If the tensile force required to wind the various cables 8 and the sensors 14 varies greatly, it may be advantageous to use more than one hydraulic motor. Each coil 4 can be fitted with its own motor, or the motors can be connected so that each motor can rotate each shaft 6, 7 of the coils 4. If additional power is required, the motors are switched on simultaneously. The members producing and transmitting the required rotational power can be placed, for example, as a transmission package on either side of the arrangement. Other actuators, such as electric motors, can be used instead of hydraulic motors. Each coil 4 can, if necessary, have its own cable guide 5.

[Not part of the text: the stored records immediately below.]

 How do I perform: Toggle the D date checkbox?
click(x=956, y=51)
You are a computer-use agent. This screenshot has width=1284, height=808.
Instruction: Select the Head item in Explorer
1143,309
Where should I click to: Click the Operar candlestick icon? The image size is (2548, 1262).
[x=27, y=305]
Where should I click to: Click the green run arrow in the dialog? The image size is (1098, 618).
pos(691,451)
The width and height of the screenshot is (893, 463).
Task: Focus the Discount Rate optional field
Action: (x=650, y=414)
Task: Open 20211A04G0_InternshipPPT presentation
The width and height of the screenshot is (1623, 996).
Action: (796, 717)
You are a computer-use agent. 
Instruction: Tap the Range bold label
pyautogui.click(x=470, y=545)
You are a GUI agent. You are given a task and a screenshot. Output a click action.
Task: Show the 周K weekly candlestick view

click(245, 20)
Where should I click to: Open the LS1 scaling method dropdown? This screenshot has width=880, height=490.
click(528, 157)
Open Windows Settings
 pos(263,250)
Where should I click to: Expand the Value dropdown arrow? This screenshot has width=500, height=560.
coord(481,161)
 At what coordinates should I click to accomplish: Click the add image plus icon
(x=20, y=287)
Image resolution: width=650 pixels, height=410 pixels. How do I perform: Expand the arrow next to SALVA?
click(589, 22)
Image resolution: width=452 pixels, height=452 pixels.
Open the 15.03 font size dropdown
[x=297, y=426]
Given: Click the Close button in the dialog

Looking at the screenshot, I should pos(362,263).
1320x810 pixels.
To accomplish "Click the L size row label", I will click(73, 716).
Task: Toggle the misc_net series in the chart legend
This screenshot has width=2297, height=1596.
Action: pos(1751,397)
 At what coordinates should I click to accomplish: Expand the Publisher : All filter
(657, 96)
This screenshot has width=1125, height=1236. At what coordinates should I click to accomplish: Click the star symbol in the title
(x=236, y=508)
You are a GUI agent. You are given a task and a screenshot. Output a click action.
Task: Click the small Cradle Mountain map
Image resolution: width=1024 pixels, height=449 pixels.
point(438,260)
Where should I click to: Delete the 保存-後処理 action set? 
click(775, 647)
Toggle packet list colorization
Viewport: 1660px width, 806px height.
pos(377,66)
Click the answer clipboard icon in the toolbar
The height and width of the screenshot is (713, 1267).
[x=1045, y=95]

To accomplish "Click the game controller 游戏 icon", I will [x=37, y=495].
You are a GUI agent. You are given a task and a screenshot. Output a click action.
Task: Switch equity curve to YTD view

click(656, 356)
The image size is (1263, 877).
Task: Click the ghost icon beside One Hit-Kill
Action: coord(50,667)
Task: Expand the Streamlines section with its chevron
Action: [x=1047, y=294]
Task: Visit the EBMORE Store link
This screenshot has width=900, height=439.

The arrangement can be made interchangeable, so that by combining different arrangement packages, the vessel can be equipped with a selection of cables suitable for the research task in the port, and there is no need to carry additional cables. Winch arrangements can be combined with interchangeable laboratory containers, in which case the cable equipment is replaced together with the container. Thanks to the easy interchangeability, the equipment on board is always appropriate and unnecessary equipment does not have to be carried. The same platform can be used in different ways for different types of research tasks.

Claims (5)

A windlass device (1) for the transom (9) of a marine research vessel (13), comprising - At least two cable drums (4), - a body structure (21) in which the shafts of the cable drums (4) are mounted, - power transmission means (20) ), which are arranged to generate the torque needed to rotate the cable drums (4) and to transmit it to the shafts (6, 7) of the drums (4), characterized in that - the cable drums (4) in the device (1) are arranged above each other, so that they form at least one row (2, 3), the center axis of each cable drum (4) being between the vertical planes tangent to the outer edges of the largest cable drum (4), and - the wind play device (1) of the vertical (13) vertical structure of the vessel (13). 2. Wind play device according to claim 1, characterized in that the cable drums (4) belonging to the device are arranged in at least two rows (2, 3) on such a position that the shafts (6 to 7) of adjacent drums (4) from separate rows (2, 3) the pS is the same line. 3. Wind chimes according to claim 1, characterized in that the wind chimes (1) are detachable as a whole unit detachable at the vessel (13). 4. Wind chimes according to claim 3, characterized in that the device (1) is detachably detachable at any of the deck structures (11) of the ship (13). Windscreen device according to claim 1, characterized in that there is one cable guide (5) for each row of cable drums (2, 3) in the device (1).